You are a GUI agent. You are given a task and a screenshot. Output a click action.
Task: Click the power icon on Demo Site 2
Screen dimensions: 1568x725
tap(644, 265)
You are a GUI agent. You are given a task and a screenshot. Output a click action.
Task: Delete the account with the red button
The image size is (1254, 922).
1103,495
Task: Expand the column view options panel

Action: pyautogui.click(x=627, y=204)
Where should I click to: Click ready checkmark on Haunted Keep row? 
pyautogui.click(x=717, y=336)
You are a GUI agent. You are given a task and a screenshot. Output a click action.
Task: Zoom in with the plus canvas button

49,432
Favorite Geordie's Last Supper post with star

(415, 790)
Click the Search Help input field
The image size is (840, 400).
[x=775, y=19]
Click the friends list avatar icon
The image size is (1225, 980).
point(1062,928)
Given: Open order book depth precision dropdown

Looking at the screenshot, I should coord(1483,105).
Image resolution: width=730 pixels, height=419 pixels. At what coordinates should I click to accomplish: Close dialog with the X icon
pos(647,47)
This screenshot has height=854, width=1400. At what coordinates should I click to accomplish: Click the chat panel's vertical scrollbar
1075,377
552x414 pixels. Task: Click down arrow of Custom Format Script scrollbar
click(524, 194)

---+---

> Exercise directions:
How many lines above contain the string "height", with case counting? Give only the number.

> Final result:
2